Match customer profiles with Net demographics (now about 50/50 educated males/females).

Fill a niche.


Many sites on the Web are just lists that someone else has already done.


Dominate a subject area; become the site for that subject.

Don't duplicate a list when you can point to it. Leverage other people's work to reduce your workload. Let others who specialize in a particular topic keep their list up to date for you. On the other hand, don't make lists that point to lists ad infinitum, seek out the meat of the site and point directly to the article or resource. Many sites on the Web are just lists that someone else has already done.

 

Have a secure and automated server

Usage statistics, what's new, what's old (tours, outline), autoresponders, bad URL checkers, and search engines are some of the tools webmasters should utilize.

Tracking

Part of Web marketing is gauging the effect your pages have on the public. Sophisticated site usage tools such as I/Count, SiteTrack, WebTrends, and Interse Market Focus allow site developers and their clients to easily see the popularity of different pages, stay duration, where they come from and where they go, and even the path they take through your site. Include a what's new area to give frequent visitors a way to see what has changed since their last visit.

Automation

Maintaining a large Web site can be a daunting experience. Use automation tools where possible for site maintenance. Use local spiders such as MOMspider and LinkBot to help check for old URLs. Where you choose to link will affect how fast your links will fail. The deeper into a site you link, the more likely it is to change. Don't move popular pages in your site unnecessarily, you'll break the links to your pages. If you do move them, provide a "this page has moved" page. Many orphaned links are a sign of webmaster neglect.

Searching

Let users search your site with search tools such as SWISH and Excite for Web Servers. Offer an overview of your site with a TOC or site map.

Security

Security is often the last item addressed on even larger commercial sites. Allowing adventurous users to sniff around your files (especially your server configuration files) is not a good policy, but amazingly only 20% of current Web sites are secure.

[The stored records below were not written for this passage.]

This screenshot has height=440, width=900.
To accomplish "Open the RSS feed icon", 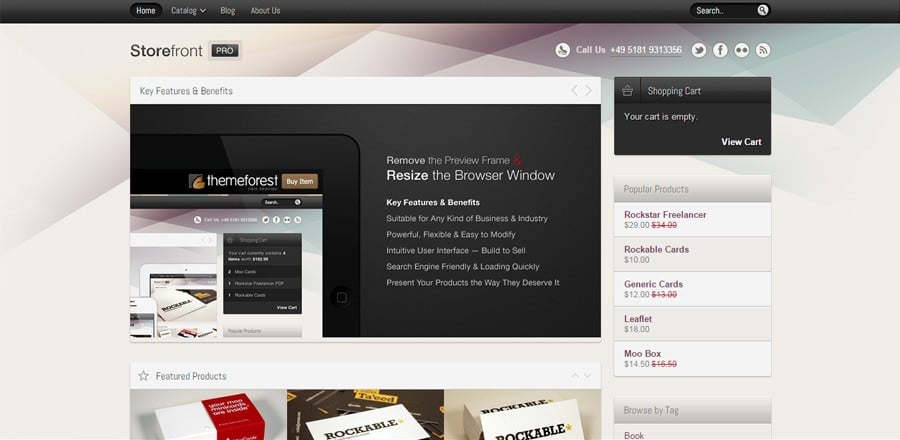I will 762,50.
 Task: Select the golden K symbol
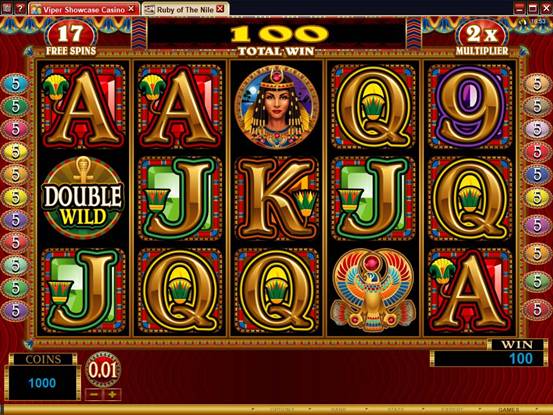pyautogui.click(x=276, y=198)
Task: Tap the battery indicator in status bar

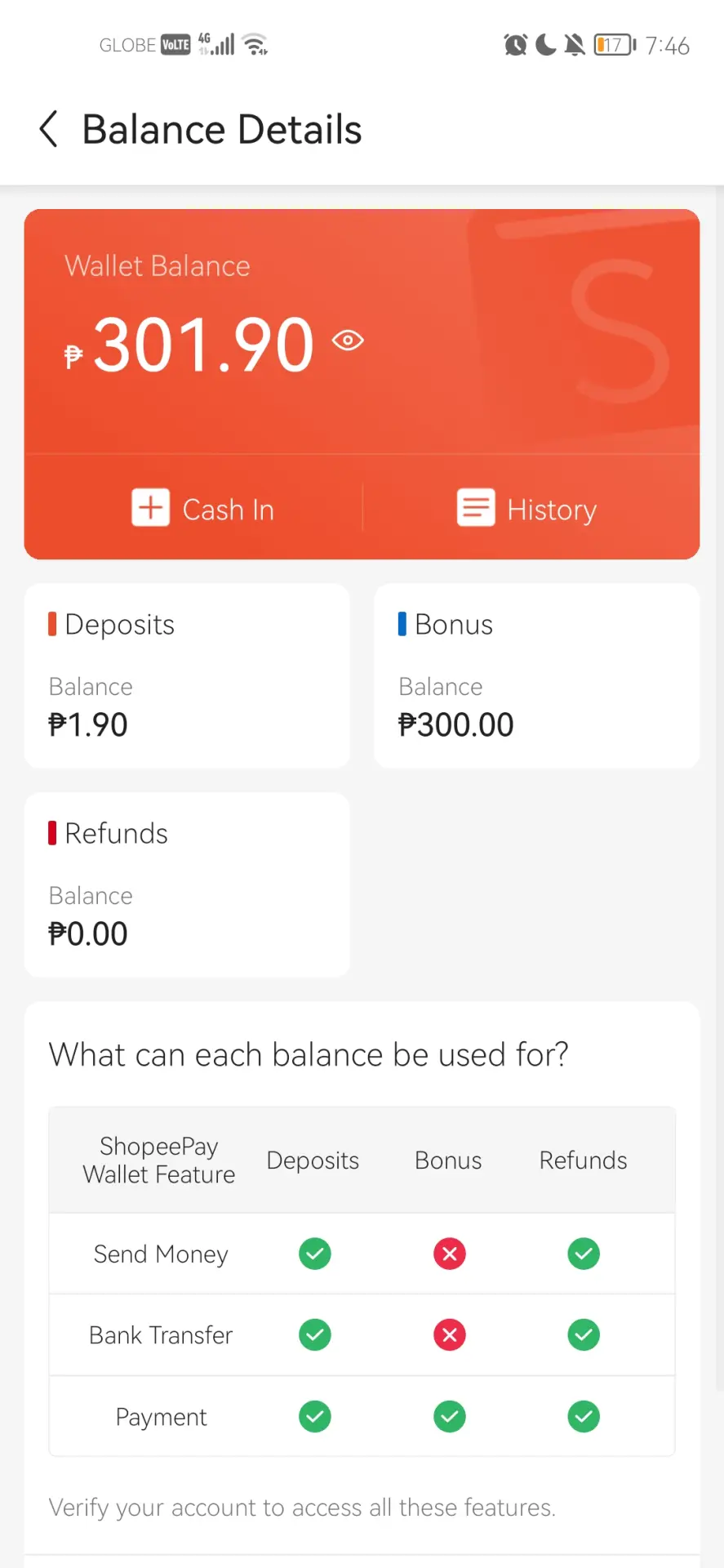Action: coord(615,45)
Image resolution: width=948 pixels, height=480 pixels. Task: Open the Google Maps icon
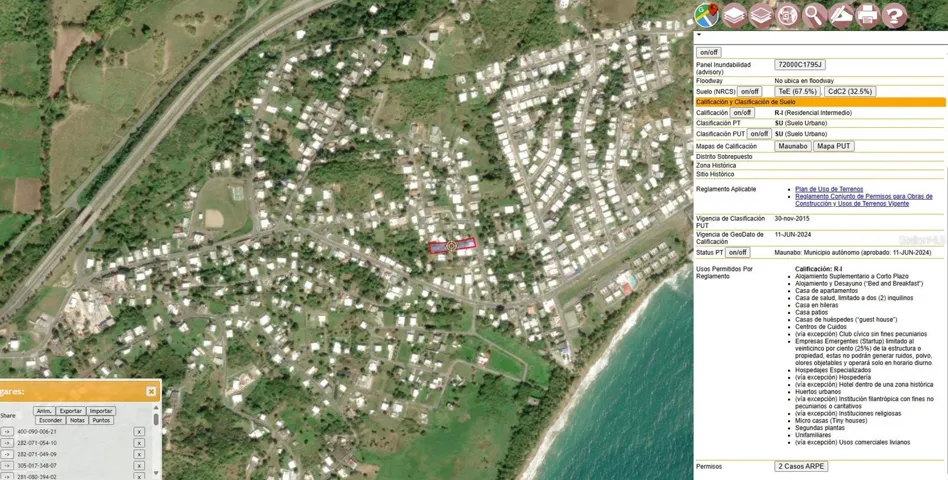coord(708,15)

"A Web site is like a diner. It has a core arsenal of dishes that justify its existence, but it also must have a regularly changing specials menu that keeps its regular customers coming back for more. The assumption...is that a Web citizen...visits the site on a weekly, if not daily, basis."(4)

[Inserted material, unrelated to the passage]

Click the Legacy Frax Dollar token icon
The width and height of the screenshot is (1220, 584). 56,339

Build it, and they will come?

A common misconception companies new to the Web have is that if they put up a page, people will visit it. In order to have a popular site, you've got to offer something to the user: information, interactivity, fun, freebies, something more than an 800 number.

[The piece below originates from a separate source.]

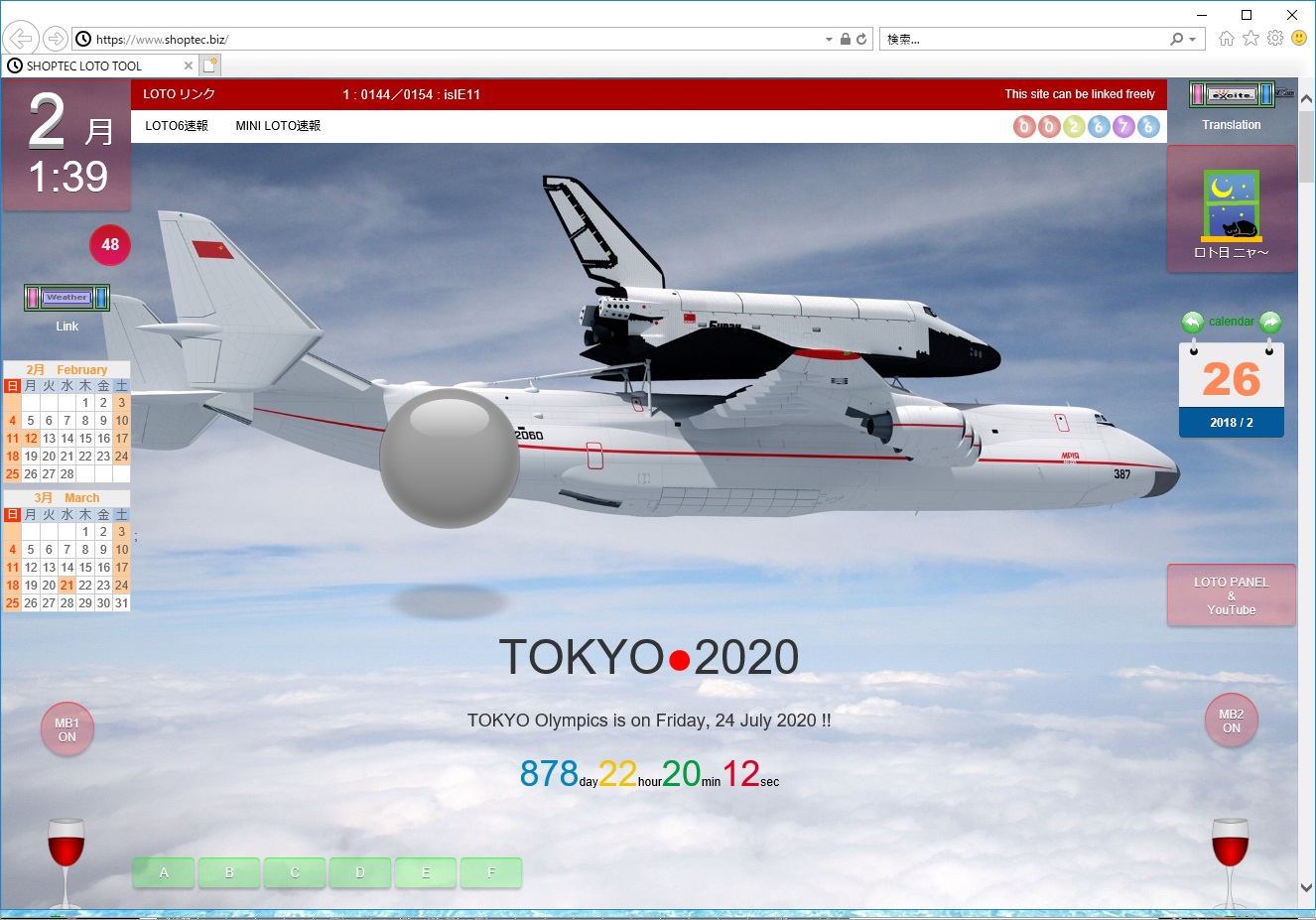Toggle the MB2 ON button
This screenshot has width=1316, height=920.
pyautogui.click(x=1231, y=721)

Original content is important. Users may come to your site once, but to keep them coming back you've got to have fresh original content.

Sites that offer freebees get noticed. Free software, services, databases or electronic newsletters will attract users like a magnet. SGI has a FREE LUNCH area where you can download free software, computer games, graphics, and video.

 

 

Conclusions

The Web is an interactive, dynamic, and rapidly changing new communications medium that your Web site should reflect. Well-organized, edited, and timely original content set in an attractive, interactive, and consistent format are some traits of great Web sites.

By Andrew B. King


References

1.             HTML 4.0 - W3C's specification for HTML, replaces the expired HTML 3.2 draft. Includes more multimedia options, scripting languages, style sheets, better printing facilities, and documents that are more accessible to users with disabilities. Also see the newest HTML draft.

2.             From an article entitled "Automation Keeps Them a Step Ahead" by Ellis Booker, Internet World (formerly Web Week), April 1996, p. 17. Also see CNETs article on how they do it at How CNET.

3.             From the Yale C/AIM WWW Style Manual, an excellent Web site devoted to good HTML and site design.

4.             Gerald M. O'Connell, from "A New Pitch" Internet World, May 1994 p. 56.